Data supplied —

==========

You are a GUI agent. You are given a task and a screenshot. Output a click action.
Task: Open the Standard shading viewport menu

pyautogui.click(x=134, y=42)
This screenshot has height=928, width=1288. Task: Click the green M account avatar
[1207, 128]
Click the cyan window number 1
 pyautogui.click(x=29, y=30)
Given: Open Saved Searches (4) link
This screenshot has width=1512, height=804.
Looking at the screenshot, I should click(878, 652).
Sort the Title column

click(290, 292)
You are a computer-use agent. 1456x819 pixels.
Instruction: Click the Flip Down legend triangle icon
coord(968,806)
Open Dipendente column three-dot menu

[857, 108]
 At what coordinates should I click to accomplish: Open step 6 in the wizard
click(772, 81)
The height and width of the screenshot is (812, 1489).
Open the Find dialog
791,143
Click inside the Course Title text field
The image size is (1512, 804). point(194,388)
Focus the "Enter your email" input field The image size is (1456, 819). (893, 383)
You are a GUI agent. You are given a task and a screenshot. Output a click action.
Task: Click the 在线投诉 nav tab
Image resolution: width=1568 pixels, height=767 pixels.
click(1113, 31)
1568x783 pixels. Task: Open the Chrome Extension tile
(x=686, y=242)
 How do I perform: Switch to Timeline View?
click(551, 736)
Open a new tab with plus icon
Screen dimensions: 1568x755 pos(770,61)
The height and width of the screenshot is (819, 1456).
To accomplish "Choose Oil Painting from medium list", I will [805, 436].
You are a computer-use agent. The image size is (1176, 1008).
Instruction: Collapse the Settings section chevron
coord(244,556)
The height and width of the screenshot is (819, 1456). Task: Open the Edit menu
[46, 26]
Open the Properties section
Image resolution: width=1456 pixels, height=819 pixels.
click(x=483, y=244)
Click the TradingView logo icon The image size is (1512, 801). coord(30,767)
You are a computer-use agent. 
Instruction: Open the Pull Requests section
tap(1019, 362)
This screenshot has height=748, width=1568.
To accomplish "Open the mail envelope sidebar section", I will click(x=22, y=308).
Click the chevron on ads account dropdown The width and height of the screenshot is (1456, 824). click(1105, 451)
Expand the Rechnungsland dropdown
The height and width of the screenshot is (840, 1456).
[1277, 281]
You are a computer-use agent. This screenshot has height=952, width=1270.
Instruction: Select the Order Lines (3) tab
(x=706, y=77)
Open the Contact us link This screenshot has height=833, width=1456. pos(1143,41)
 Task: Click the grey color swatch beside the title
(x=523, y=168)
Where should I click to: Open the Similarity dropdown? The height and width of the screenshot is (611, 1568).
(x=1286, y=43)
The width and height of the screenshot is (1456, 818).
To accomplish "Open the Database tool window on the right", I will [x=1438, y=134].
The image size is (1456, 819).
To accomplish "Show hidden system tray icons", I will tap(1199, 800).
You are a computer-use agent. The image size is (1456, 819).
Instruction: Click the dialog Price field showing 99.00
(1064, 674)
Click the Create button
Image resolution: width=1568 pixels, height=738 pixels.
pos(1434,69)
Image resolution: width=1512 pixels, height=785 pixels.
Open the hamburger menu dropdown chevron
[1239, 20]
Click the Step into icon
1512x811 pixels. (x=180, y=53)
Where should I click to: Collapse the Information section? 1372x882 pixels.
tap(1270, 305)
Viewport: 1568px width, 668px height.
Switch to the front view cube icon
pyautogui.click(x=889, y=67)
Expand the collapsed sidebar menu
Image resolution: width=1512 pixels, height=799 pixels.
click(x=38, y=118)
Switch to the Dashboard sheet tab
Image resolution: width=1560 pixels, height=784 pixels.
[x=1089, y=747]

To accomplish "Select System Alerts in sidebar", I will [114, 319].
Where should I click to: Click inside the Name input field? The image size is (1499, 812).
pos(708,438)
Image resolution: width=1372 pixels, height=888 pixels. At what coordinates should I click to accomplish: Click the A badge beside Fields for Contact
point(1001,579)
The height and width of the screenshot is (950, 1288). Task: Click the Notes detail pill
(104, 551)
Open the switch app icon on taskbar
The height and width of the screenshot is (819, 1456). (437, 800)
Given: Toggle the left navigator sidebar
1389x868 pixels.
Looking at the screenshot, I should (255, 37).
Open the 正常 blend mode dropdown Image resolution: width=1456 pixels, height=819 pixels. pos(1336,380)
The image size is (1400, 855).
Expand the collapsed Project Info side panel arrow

==========

About this exercise —
Which lines in the data above hold the string "computer"? Return each of them.

Answer for this exercise —
You are a computer-use agent. 1456x819 pixels.
You are a computer-use agent. The image size is (1176, 1008).
You are a computer-use agent. 
You are a computer-use agent. This screenshot has height=952, width=1270.
You are a computer-use agent. The image size is (1456, 819).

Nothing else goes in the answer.